Canada Revenue Agency turns up the heat on cash businesses
The Canadian tax system relies upon self-assessment, which means, essentially, that you’re trusted to be honest in your reporting, maintain good books, and hang on to the records needed to support your claim. And most people do just that.
Every year though, the CRA highlights certain areas in search of unreported income like cash-intensive businesses, such as restaurants, for instance.
Recently, CRA has taken to double-checking reported company revenues by indirect means, such as extrapolating total sales based on tip income declared by wait staff.
Auditors will also try to determine if your lifestyle is roughly equivalent to your income and net worth.
The net worth method relies on the concept that when someone accumulates wealth during a tax year, they either invest it or spends it. As a result, an auditor conducting a net worth audit will consider an increase in the taxpayer’s net worth throughout the year as taxable income, explains Ottawa laywer Sebastien Desmarais.
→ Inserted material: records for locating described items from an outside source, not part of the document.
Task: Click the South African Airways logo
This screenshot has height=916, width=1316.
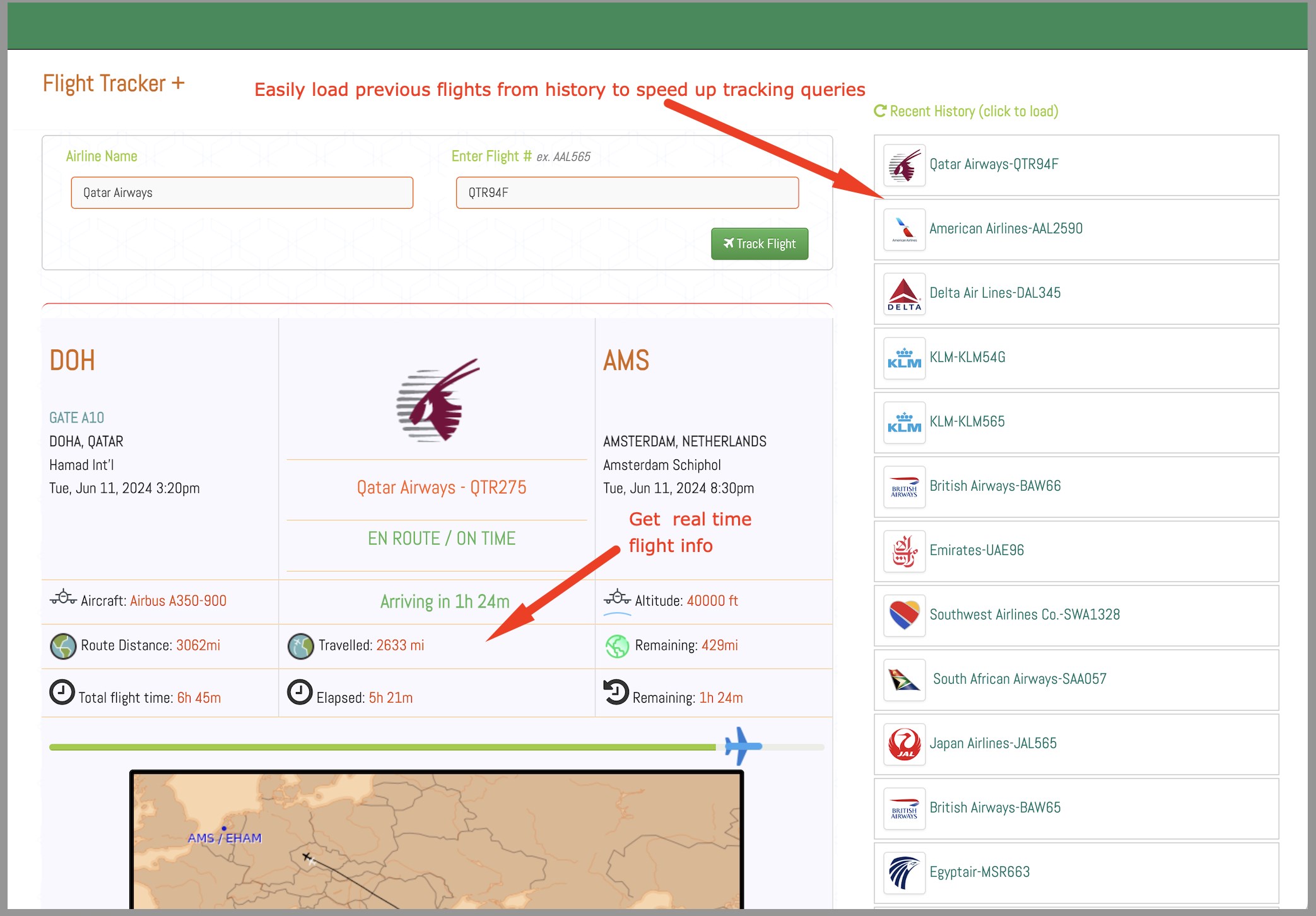Action: click(904, 680)
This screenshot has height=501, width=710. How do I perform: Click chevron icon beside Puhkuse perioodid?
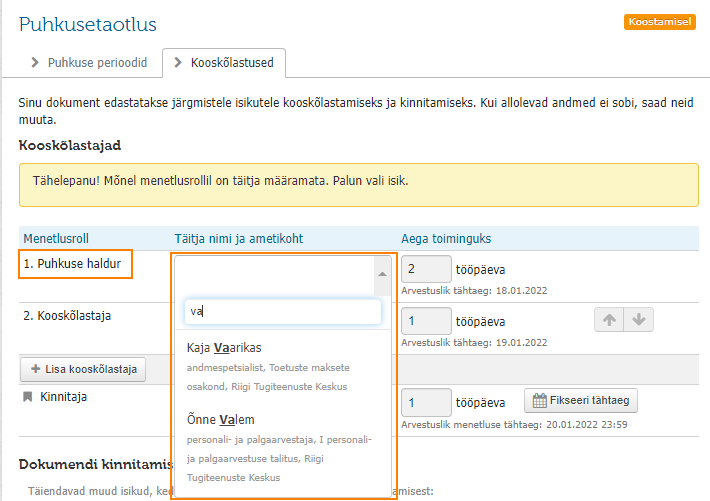coord(35,62)
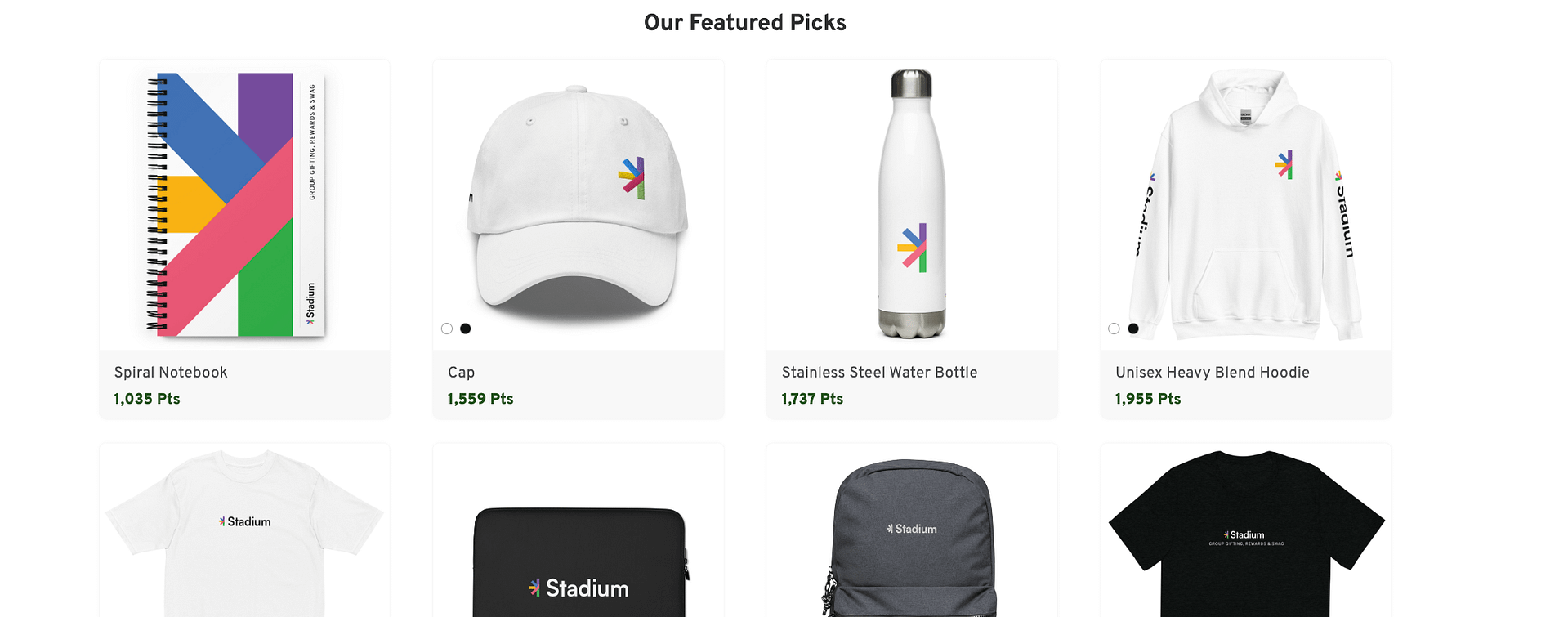Click the 1,955 Pts price label
This screenshot has width=1568, height=617.
[1148, 399]
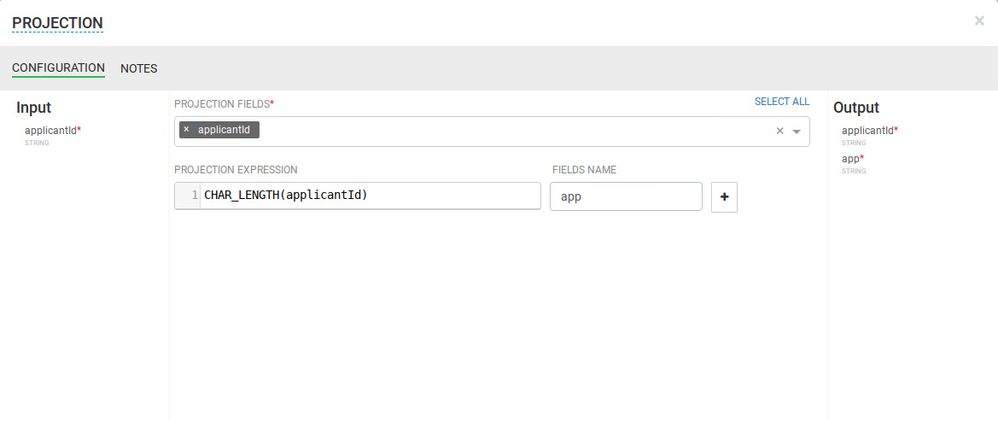The height and width of the screenshot is (421, 998).
Task: Edit the PROJECTION title
Action: click(57, 22)
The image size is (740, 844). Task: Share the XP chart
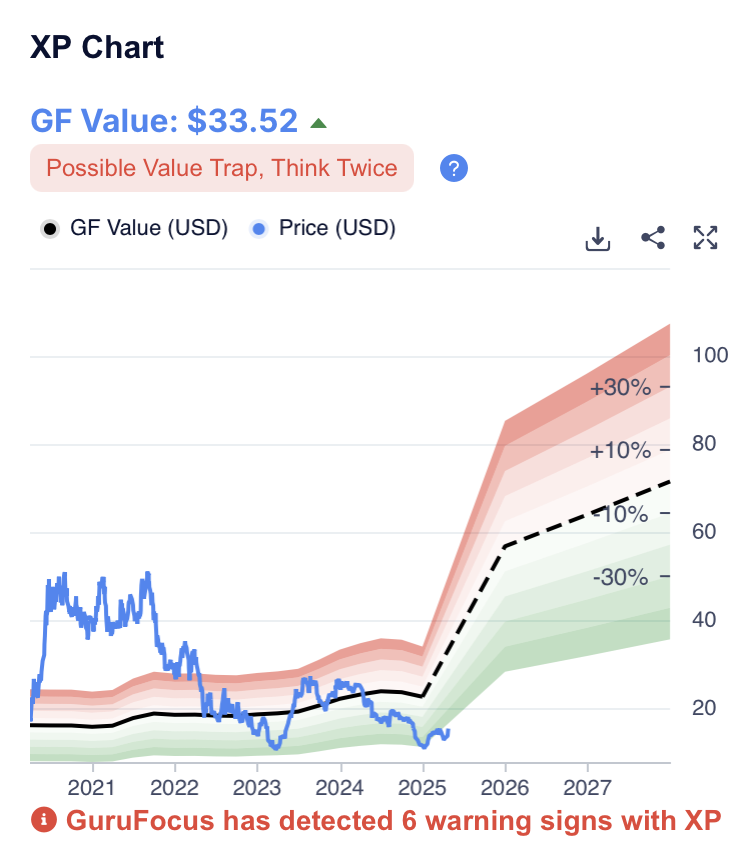[x=653, y=238]
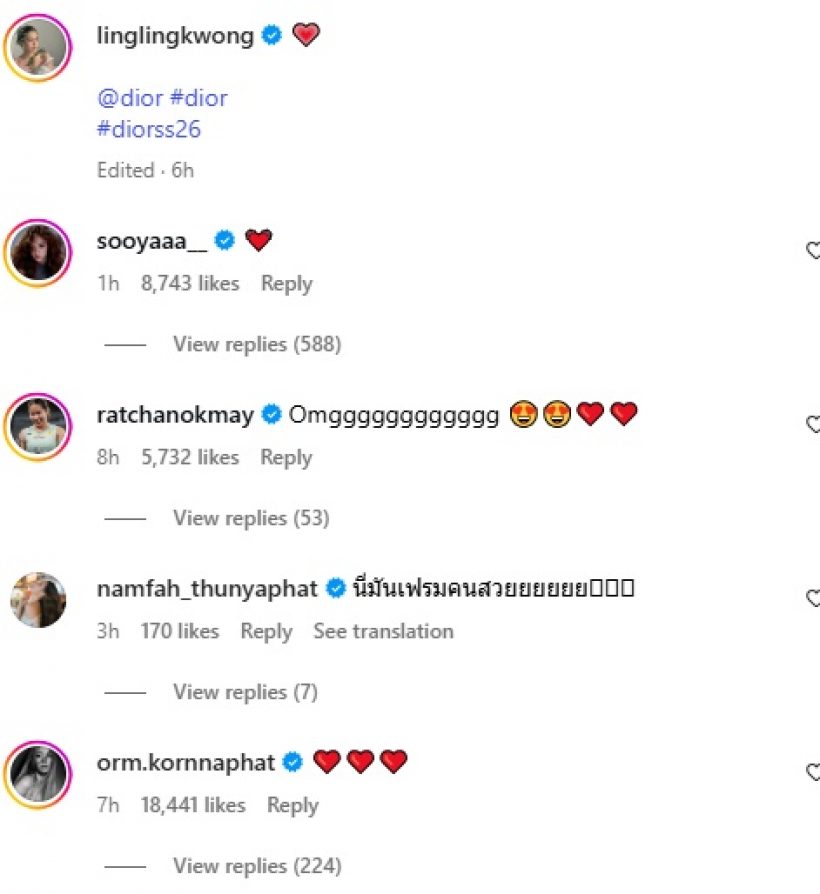Like ratchanokmay's comment with the heart

click(813, 425)
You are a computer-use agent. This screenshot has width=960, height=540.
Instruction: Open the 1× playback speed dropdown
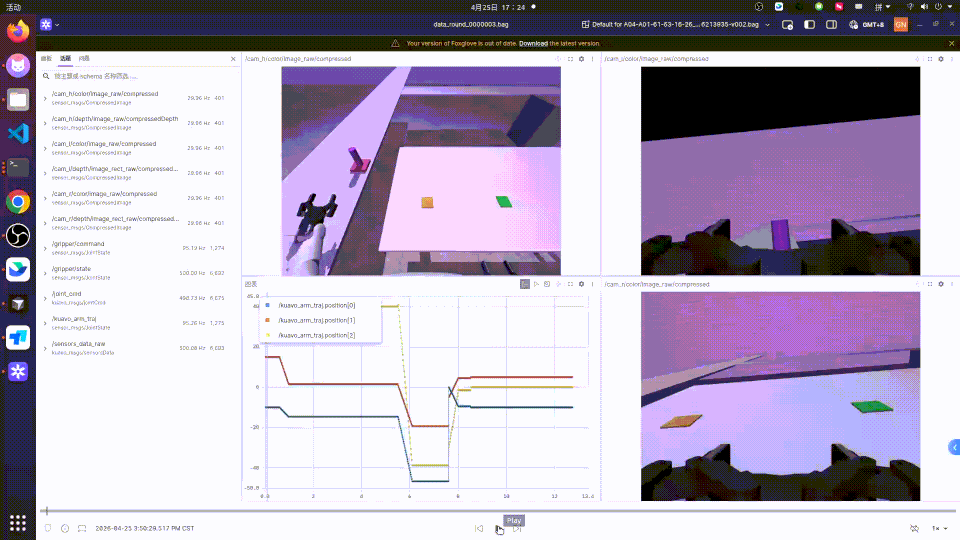[939, 528]
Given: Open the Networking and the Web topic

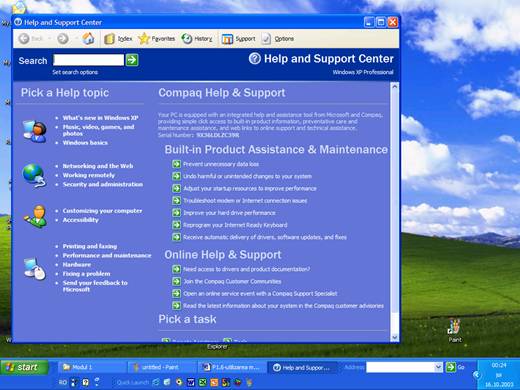Looking at the screenshot, I should 98,166.
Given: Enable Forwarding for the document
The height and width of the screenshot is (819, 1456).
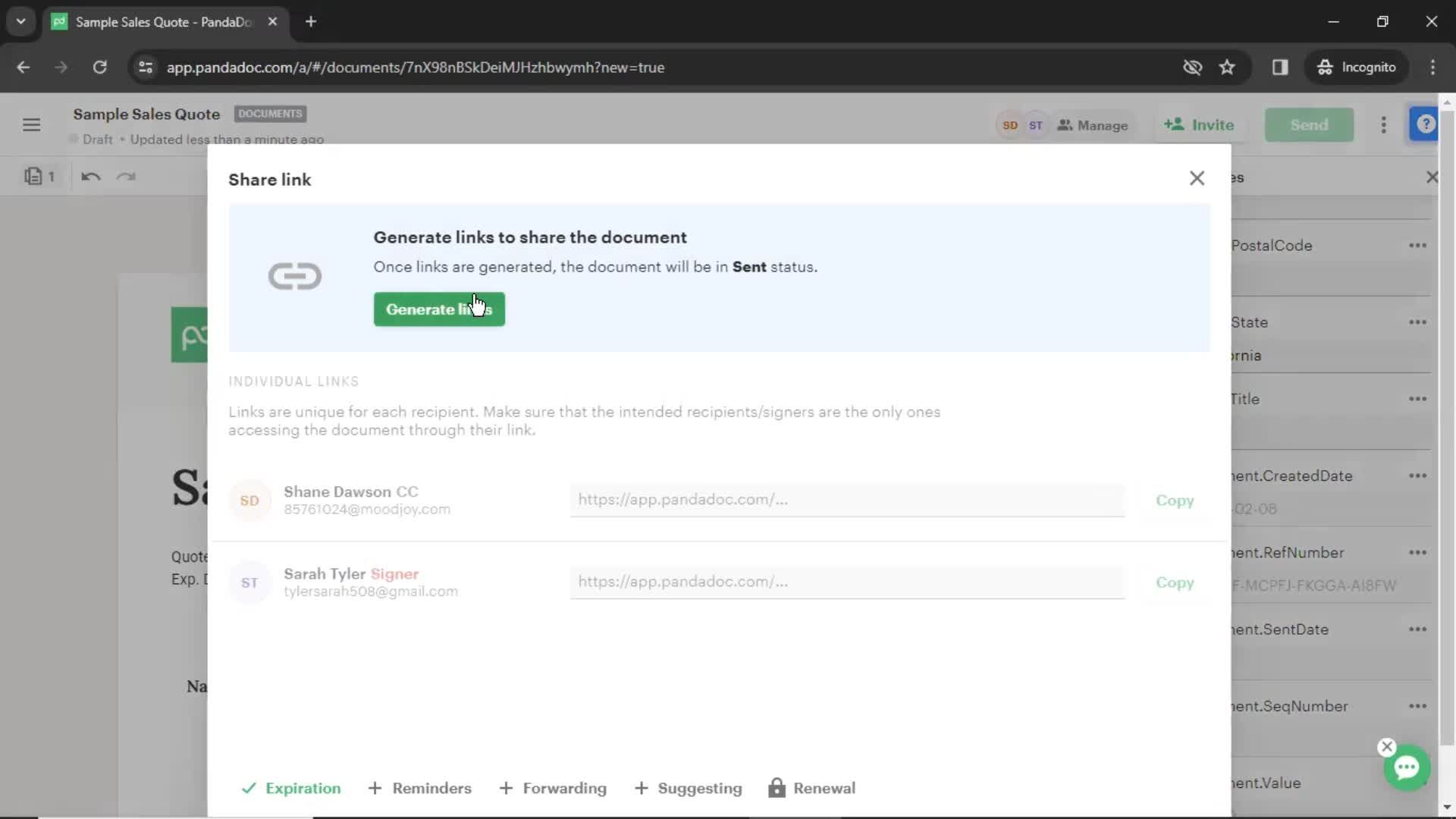Looking at the screenshot, I should tap(553, 789).
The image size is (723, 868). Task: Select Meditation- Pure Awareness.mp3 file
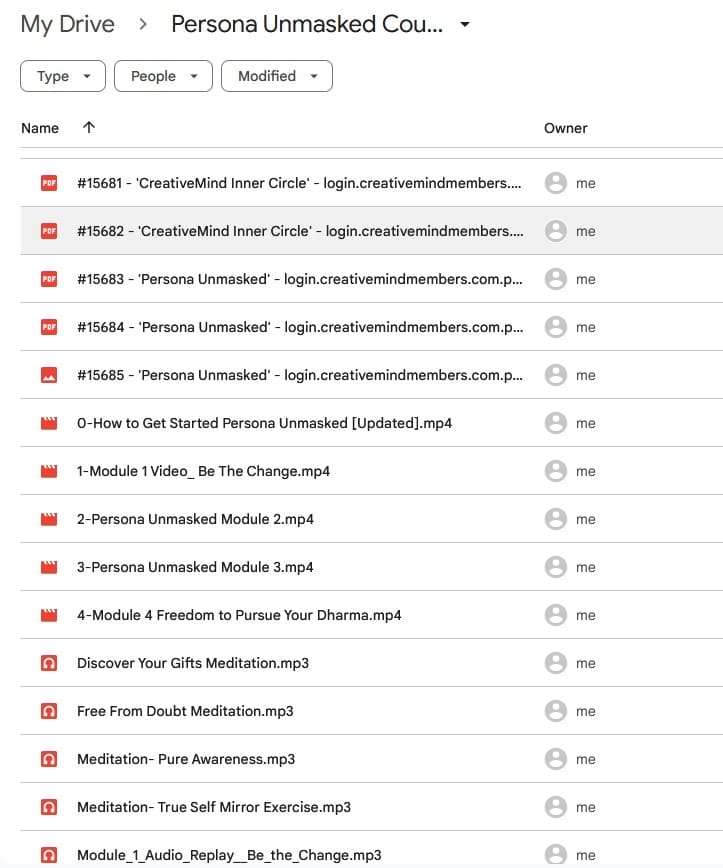click(186, 759)
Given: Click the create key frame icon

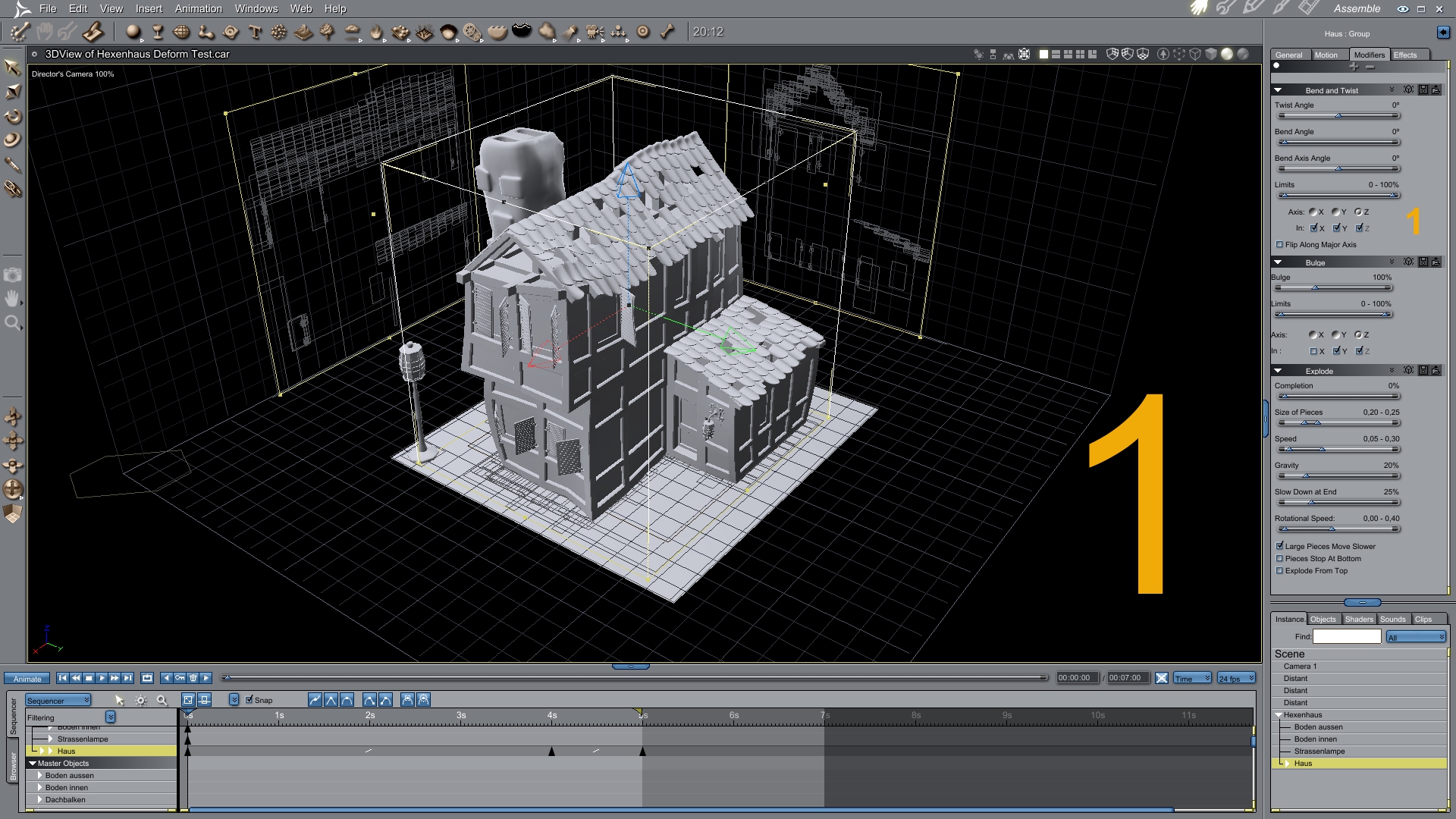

From there, the auditor will add all non-deductible expenditures to the taxpayer’s net worth and then compare that number to the taxpayer’s net worth at the end of the taxation year. Any increase over the year will be considered income for tax purposes.
The onus is on you to rebut all of the CRA’s assumptions and findings. And that can be tough to do.
"When you have a net-worth audit," says Toronto tax lawyer David Piccolo, “you almost have to go through it with a fine-tooth comb” to see if the CRA's assumptions are accurate.
Have you ever been the subject of a net worth audit? How did things work out?